Stewart Island, The Last Perhaps.

For a couple of weeks I’ve been trawling through my Stewart Island photos, the result of 4 nights there. None I believe so far that are going to be part of my oeuvre, however I must study them and try to understand why, at a particular point, I decided to press the shutter. I might have just been reminded of something that I had made earlier. It’s called raking the ashes.

The top photo I took returning to Invercargill. I was sitting in the back row of a twin engined, fixed undercarriage, Britten-Norman Islander. This particular aircraft was built on the Isle-of-Wight. The two women in the row in front of me are DoC workers.

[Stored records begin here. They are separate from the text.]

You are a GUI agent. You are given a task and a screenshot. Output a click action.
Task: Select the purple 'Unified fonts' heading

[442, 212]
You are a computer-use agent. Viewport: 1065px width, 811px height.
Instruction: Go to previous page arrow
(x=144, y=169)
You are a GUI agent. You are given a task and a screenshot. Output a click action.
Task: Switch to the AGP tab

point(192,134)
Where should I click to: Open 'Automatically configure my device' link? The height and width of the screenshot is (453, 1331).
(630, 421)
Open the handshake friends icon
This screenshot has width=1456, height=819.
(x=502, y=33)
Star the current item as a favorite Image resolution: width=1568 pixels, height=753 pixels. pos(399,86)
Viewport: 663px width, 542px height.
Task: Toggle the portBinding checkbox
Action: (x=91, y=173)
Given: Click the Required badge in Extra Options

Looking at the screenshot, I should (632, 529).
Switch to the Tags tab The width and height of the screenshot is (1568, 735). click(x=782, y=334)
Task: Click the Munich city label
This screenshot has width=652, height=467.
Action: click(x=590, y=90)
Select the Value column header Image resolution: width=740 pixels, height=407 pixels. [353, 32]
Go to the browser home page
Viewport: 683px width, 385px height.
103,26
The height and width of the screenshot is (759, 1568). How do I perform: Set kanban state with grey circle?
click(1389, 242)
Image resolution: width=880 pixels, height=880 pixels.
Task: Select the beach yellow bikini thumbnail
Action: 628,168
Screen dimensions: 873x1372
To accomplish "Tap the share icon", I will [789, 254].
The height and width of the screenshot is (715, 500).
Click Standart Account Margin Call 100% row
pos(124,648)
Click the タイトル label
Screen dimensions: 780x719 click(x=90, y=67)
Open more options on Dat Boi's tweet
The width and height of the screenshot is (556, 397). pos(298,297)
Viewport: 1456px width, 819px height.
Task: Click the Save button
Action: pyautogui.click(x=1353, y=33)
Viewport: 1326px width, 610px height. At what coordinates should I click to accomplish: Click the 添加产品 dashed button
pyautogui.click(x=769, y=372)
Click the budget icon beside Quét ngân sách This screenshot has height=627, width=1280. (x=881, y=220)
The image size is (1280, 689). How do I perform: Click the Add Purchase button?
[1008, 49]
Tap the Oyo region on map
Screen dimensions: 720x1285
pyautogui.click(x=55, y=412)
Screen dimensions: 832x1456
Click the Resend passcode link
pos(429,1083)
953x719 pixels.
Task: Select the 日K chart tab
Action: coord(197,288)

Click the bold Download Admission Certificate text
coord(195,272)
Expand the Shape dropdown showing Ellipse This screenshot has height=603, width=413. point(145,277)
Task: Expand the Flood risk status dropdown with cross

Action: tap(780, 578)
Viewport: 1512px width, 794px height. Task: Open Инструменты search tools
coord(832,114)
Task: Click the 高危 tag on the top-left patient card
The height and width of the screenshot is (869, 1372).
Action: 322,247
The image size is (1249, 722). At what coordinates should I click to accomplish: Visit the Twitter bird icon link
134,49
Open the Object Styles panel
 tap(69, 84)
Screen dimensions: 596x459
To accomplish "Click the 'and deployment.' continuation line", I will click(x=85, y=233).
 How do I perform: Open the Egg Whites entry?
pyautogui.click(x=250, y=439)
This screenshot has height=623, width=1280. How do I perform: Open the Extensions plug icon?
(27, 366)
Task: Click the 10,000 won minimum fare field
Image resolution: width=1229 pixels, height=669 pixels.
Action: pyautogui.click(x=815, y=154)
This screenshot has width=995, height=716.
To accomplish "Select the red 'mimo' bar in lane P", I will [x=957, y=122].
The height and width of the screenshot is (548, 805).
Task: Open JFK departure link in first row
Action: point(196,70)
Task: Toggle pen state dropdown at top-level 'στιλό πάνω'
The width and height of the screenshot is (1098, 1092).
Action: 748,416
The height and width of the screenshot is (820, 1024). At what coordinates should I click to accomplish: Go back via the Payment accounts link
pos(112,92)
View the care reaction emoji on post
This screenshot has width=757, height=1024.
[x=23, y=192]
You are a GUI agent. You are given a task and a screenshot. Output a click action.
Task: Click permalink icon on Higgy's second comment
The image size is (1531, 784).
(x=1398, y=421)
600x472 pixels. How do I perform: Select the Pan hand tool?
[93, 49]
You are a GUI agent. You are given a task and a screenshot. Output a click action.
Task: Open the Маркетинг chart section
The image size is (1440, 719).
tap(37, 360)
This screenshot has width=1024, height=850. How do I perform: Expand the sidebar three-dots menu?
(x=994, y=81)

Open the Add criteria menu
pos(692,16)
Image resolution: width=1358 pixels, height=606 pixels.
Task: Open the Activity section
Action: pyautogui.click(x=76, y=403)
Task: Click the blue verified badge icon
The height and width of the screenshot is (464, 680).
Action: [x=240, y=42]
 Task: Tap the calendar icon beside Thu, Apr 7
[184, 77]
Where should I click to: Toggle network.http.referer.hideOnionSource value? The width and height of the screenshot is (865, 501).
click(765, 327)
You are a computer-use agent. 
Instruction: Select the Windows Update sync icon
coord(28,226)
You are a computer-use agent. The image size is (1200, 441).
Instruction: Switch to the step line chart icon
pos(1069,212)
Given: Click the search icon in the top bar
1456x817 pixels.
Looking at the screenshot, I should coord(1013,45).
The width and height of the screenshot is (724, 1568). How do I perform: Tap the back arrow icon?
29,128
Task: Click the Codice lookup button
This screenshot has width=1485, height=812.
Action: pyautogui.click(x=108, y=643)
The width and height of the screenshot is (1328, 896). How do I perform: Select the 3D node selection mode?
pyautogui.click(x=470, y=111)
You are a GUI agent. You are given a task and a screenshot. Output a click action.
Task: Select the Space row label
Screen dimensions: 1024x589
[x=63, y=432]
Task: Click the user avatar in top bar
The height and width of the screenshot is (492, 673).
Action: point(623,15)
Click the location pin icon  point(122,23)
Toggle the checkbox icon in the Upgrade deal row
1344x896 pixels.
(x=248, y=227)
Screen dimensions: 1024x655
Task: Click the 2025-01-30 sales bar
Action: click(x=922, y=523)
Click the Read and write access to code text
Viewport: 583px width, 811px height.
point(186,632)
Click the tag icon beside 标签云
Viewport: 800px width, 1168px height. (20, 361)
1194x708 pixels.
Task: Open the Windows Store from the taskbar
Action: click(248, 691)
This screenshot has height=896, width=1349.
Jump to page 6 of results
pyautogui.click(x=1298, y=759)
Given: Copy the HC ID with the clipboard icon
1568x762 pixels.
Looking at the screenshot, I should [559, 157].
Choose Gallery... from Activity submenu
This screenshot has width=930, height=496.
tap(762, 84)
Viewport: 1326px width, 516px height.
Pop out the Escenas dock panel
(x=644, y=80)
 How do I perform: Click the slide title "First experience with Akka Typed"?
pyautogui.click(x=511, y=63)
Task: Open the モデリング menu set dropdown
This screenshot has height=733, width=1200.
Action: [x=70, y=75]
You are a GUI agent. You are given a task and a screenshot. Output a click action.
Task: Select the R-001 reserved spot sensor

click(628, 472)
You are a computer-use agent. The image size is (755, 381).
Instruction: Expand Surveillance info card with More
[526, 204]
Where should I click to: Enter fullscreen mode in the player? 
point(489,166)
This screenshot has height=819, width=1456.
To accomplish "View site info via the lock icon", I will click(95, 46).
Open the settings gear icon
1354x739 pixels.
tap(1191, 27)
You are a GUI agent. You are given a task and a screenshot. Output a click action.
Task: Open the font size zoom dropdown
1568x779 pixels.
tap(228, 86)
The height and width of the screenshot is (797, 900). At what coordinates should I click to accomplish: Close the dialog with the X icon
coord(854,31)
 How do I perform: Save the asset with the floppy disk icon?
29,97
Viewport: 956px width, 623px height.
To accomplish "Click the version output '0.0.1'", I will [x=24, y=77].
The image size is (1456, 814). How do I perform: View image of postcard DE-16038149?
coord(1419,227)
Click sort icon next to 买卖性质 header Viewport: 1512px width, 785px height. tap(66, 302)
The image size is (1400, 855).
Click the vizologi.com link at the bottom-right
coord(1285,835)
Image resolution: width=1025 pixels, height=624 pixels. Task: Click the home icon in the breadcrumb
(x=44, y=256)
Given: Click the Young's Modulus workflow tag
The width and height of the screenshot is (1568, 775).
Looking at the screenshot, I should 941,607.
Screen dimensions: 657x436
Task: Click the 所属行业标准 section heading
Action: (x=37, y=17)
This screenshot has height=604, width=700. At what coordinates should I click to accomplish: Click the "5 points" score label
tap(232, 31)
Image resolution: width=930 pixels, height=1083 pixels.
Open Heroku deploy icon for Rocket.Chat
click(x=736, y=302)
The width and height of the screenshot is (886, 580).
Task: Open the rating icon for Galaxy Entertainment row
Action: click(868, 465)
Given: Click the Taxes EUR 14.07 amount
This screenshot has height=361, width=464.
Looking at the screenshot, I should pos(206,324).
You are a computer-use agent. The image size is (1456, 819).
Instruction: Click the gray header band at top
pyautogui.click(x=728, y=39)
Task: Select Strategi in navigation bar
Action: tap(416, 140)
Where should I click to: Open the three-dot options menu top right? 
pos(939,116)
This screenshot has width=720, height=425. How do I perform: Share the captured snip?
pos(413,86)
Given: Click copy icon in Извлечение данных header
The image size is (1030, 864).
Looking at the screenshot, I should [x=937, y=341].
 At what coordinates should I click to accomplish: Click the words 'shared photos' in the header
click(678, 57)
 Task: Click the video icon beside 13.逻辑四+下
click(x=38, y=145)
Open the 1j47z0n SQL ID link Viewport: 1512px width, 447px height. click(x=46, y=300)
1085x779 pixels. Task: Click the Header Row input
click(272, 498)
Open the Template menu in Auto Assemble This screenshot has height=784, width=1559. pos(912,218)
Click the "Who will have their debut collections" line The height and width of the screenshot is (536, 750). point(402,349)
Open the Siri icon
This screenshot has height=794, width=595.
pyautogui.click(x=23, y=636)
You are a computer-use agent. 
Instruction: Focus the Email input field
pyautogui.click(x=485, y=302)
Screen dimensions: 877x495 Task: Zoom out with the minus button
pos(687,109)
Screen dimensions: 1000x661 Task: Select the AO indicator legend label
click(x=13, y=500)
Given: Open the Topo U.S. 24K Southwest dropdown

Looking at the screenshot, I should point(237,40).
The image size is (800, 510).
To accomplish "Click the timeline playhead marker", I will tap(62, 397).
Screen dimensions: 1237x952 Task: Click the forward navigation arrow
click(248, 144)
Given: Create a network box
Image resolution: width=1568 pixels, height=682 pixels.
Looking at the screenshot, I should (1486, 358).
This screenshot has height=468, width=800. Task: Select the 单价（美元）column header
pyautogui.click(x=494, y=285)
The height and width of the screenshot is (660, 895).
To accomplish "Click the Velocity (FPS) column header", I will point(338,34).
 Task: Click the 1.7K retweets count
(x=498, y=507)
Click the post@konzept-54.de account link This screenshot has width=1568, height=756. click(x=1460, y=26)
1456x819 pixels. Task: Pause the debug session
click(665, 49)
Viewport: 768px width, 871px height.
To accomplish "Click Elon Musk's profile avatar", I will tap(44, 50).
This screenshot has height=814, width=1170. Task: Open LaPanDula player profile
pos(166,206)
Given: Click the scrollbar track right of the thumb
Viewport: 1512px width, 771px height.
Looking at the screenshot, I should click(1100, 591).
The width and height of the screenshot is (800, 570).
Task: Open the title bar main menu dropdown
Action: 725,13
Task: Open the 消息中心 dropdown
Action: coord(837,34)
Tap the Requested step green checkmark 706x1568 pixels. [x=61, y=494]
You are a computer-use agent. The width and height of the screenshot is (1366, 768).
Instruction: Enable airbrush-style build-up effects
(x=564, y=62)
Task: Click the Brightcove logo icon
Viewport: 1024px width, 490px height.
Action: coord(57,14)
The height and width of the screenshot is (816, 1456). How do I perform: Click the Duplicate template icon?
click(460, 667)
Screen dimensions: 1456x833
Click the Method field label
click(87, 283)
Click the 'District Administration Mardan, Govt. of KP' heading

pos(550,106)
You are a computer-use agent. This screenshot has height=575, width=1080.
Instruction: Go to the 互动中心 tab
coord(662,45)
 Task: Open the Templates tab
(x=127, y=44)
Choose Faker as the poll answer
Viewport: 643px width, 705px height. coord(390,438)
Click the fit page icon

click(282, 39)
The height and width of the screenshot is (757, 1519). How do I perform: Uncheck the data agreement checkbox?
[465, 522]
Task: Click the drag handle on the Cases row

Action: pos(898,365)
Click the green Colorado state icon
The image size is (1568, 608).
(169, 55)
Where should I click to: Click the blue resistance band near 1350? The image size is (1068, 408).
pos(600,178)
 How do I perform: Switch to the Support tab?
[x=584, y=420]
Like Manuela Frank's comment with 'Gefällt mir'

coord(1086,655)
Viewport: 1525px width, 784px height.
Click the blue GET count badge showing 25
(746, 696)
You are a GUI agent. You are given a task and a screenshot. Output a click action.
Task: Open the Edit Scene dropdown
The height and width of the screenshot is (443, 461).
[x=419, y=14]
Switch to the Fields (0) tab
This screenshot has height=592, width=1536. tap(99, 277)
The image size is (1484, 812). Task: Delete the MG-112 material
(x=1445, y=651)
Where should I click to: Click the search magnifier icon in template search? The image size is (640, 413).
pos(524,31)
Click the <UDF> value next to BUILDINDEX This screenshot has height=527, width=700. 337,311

The early morning photo below was taken from the balcony of the accommodation I had on Stewart Island. There were Kaka, a forest parrot, and cousins of the alpine Kea, on the balcony waiting to be fed. I fed them dried dates although I heard that they like peanuts too. I probably should have been feeding them forest berries.

Stewart Island Still

In Oban also known as Half Moon Bay, there is a weather station. I’ve often been attracted to these structures at other similar weather stations but this is the first time that I have attempted a photograph. It doesn’t make it yet. It may need to be black and white.

Stewart Island

While on Stewart Island recently, I went on a tour of the island’s 25 kilometres of roads. It may be 23, something like that. Accompanying me were these very friendly Otago University students. Many of them were medical students.

I was a bit concerned that so many of them were quite pimply. I don’t think that I would want a pimply doctor bending over me.